When Argentina exploded, it should have blown away the smugness, but instead we witness once again the supple forgetfulness that allows the globalist architects of the IMF and their cheerleaders to skip past obvious contradictions in their ideology. Argentina, one has to recall, was toasted not very long ago as the best case for “responsible leadership” in the developing world. Its regime included the requisite “Harvard-trained economist” as finance minister, who advanced the same austere measures that Washington demanded from the sinking Argentine economy: Squeeze the populace as harshly as necessary until capital accounts are balanced so foreign creditors may feel protected from devaluation or default (they are now likely to experience both).

The Argentines endured quite a lot–four years of recession, unemployment approaching 20 percent, shrinking incomes and public spending–until they swarmed screaming into the streets, looting supermarkets and battling police, with many casualties. Now, Eduardo Duhalde, Argentina’s fifth president in two weeks, has lashed out, blaming US-backed free-market policies adopted in the 1990s for the country’s collapse. “Argentina is bankrupt. Argentina is destroyed. This model destroyed everything,” Duhalde said in his inaugural speech.

The central fallacy exposed by the ruination of Argentina– and the many previous cases like Russia and Mexico–is the presumption that poor nations should accept the global system’s commanding dictates, occasionally including massive suffering in the name of financial order, and in return the system will make them rich (or at least less poor). In Argentina’s case, the straitjacket was sincerely accepted in the most extreme terms: Its currency was rigidly bound to the value of the American dollar. This commitment was widely praised by US economic thinkers, and it did stimulate US banks and investors to lend more generously. But it encouraged foreign lending to swell to impossible dimensions–$132 billion in Argentina’s case–followed by the inevitable economic deterioration as the dollar soared and Argentine exports ceased to be competitive. The IMF prescribed its usual austerity remedy while lending billions more to cover the debt obligations–thus giving more time for the foreign debtors to be repaid before the inevitable default.

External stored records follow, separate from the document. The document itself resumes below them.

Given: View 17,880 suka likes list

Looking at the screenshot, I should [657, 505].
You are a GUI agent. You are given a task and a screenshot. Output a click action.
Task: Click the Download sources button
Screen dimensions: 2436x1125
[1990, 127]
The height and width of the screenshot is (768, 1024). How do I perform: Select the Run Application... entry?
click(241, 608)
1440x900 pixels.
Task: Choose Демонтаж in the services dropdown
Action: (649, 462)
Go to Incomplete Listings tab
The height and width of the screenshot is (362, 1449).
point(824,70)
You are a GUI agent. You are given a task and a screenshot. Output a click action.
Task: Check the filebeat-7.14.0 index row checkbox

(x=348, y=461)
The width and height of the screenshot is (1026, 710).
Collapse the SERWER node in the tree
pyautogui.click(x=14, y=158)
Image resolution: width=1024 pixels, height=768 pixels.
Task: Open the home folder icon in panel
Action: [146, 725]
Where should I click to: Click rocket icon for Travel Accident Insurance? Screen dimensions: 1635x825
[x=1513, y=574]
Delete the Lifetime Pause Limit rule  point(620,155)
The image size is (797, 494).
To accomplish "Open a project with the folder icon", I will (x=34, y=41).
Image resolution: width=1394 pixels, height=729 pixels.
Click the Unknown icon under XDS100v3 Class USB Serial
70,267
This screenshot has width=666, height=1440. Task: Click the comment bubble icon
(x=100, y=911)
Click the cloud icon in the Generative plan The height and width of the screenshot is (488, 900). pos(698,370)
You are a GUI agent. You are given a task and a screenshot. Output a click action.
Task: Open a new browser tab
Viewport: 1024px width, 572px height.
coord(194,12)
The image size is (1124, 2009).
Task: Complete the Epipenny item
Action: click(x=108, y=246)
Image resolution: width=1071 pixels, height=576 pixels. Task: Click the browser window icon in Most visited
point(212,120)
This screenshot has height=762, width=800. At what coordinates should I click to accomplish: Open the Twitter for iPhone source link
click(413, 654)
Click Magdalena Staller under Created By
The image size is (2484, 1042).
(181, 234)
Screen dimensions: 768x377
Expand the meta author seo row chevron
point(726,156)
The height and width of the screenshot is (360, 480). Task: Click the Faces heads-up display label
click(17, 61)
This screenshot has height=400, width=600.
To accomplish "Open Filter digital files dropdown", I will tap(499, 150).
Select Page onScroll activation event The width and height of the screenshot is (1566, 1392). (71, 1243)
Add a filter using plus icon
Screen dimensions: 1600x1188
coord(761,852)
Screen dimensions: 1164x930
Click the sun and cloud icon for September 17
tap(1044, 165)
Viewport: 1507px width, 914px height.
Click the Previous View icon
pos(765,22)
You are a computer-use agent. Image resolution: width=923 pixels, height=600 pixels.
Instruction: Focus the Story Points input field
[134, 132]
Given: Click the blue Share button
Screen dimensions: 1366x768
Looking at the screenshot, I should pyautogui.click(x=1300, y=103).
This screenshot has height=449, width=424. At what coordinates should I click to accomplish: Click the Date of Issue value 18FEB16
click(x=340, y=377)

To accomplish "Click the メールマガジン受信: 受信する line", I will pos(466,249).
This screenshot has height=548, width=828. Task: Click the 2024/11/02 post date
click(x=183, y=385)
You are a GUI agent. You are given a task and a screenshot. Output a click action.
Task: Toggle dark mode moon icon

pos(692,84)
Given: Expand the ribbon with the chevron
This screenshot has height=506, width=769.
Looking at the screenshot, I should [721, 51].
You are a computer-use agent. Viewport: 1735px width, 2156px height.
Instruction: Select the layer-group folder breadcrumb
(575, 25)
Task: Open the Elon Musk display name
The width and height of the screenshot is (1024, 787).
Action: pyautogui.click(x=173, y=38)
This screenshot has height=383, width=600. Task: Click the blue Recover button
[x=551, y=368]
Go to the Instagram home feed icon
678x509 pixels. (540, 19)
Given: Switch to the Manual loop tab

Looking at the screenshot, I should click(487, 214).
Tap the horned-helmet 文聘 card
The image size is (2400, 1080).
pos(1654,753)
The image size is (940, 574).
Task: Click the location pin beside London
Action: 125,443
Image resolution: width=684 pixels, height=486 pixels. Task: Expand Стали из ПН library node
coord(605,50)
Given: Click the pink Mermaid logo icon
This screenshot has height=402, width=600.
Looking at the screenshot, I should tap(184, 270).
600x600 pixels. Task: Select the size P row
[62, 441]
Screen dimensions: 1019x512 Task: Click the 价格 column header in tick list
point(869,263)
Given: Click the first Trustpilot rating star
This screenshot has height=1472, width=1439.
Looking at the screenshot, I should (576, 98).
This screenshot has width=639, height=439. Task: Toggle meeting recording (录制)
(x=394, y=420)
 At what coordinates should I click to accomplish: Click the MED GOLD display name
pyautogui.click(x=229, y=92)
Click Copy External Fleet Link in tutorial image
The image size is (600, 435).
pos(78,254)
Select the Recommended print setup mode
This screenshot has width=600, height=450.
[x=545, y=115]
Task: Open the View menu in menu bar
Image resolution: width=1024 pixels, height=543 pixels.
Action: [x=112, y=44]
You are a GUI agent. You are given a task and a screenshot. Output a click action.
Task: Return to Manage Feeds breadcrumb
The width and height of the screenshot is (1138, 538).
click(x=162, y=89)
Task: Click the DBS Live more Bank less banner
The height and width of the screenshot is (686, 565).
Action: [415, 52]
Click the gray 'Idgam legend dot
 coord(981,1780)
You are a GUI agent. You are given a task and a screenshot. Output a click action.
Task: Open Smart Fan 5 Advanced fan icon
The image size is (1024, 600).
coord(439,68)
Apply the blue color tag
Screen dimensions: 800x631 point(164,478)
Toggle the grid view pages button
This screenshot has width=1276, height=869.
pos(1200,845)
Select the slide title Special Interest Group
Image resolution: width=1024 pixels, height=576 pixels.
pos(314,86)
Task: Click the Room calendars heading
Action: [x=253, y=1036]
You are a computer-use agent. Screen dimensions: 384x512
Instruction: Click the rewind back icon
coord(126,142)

The story of Argentina is baffling, and deeply infuriating, because it is so familiar. Yet sensible reforms, like capital controls on the creditors and alternative economic strategies for developing nations, remain topics for learned papers and polite conferences, not for real action. There is an obvious explanation: IMF policy may ruin many borrowers, but it serves the creditors, who are able to evade the full consequences of their folly. Perhaps if many more nations follow Argentina down the road of debt default, the creditors will also see something wrong with the system and demand change.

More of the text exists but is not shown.